On veillera aux positions et aux bonnes postures, en choisissant celles qui créent le moins de douleurs en évitant les attitudes figées trop longtemps et les mouvements brusques. Il est essentiel de maintenir une activité physique, même minime. La reprise d’une activité physique adaptée est la meilleure garantie pour une guérison rapide.

// On pourra aussi vérifier que la literie est adaptée à la morphologie et de bonne qualité. On essaiera de se relaxer surtout si le stress est un facteur aggravant. On pourra prendre des médicaments pour soulager la douleur (Demandez conseil à votre pharmacien).
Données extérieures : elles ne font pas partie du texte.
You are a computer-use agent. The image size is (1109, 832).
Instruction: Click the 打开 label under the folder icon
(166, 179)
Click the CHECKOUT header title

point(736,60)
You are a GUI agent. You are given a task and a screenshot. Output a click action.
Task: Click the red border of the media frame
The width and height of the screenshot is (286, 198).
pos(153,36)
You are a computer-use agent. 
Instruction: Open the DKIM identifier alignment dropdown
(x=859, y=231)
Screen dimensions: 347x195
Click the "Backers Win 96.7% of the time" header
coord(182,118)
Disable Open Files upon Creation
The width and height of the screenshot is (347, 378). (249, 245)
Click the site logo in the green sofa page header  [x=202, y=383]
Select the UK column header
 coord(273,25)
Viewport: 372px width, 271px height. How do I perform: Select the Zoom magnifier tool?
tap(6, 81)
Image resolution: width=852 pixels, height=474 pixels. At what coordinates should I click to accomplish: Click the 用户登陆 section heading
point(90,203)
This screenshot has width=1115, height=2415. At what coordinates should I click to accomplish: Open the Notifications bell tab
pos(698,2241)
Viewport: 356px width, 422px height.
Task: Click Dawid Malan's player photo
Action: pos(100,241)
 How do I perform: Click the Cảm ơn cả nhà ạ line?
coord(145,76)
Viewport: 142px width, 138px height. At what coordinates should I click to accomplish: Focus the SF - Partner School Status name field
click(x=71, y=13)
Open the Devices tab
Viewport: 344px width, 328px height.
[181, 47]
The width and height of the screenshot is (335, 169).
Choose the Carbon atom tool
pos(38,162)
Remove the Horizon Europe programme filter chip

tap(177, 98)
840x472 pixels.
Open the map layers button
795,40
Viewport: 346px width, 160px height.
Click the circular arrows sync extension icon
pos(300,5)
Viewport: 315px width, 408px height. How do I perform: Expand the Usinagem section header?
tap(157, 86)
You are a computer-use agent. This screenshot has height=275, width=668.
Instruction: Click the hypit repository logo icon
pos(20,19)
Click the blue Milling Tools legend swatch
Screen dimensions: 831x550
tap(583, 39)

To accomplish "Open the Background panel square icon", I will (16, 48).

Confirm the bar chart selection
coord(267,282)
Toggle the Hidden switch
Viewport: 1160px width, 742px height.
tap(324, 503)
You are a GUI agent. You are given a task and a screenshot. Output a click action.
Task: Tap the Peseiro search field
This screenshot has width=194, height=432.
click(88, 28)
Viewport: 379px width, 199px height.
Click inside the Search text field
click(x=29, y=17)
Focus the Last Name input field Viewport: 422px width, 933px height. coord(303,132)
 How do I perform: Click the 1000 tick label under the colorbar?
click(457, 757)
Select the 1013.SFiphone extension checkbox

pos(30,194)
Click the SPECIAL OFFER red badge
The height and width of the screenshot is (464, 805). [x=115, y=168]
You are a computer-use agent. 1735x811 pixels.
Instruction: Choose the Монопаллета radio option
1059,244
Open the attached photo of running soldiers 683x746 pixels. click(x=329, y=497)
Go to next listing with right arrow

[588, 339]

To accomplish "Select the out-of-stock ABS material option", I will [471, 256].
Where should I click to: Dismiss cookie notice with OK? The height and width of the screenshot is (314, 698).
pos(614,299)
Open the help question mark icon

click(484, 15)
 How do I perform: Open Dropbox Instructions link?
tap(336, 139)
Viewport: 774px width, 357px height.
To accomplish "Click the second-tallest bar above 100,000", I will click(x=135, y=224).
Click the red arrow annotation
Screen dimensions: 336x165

Prévenir une cervicalgie et utiliser ce formidable outil qu’est le yoga postural :
Il est possible de prévenir la cervicalgie en changeant ses habitudes. Il faut entretenir la musculature cervicale grâce à des exercices simples à réaliser soi-même, plusieurs fois par semaine (certains exercices peuvent être montrés par votre prof de yoga, demandez-lui).
Un autre point très important, il faut adopter des positions de la tête et du cou appropriées dans toutes les activités, loisirs, conduite ou travail (de nombreux schémas existent sur internet pour montrer LA bonne position pour travailler derrière un ordinateur). D’ailleurs si on exerce une activité très sédentaire, il ne faut pas hésiter à prendre des pauses pour se dégourdir et marcher, voire faire quelques étirements (je vous publierai un article sur ce point très prochainement).
Enfin on changera peut être de literie et d’oreiller si nécessaire.

cervicales

Le yoga : Le yoga peut aider à prévenir les cervicalgies car la nuque est très souvent sollicitée et mobilisée. Mais comme pour toutes les postures, lorsqu’il s’agit du cou ou de la nuque, on fait attention à se placer en respectant le bon sens (on ne casse pas la nuque en regardant n’importe où par exemple, on suivra les recommandations de son professeur). Les muscles cervicaux sont aussi renforcés par le yoga et les asanas et enfin la pratique des postures de yoga renforce globalement le corps et permet d’adopter une meilleure posture et un meilleur positionnement dans les différentes activités du quotidien. Ainsi en portant une attention particulière à notre façon de nous tenir, en pratiquant régulièrement et en écoutant les sensations du haut du dos et de la nuque, on pourra sans aucun problème prévenir les cervicalgies.
Si les douleurs sont déjà là, la pratique du yoga (après avoir prévenu votre professeur) permettra de conserver ou de retrouver une belle mobilité de la zone. Votre professeur adaptera les drishti (le point de regard) et certaines postures afin que vous ne sollicitiez pas trop la nuque.
Surtout ne stoppez pas toutes les activités et encore moins le yoga. A moins que la douleur soit intenable et que votre médecin vous déconseille la pratique mais sinon persévérez en modulant et en ajustant vos postures et l’intensité que vous y mettez.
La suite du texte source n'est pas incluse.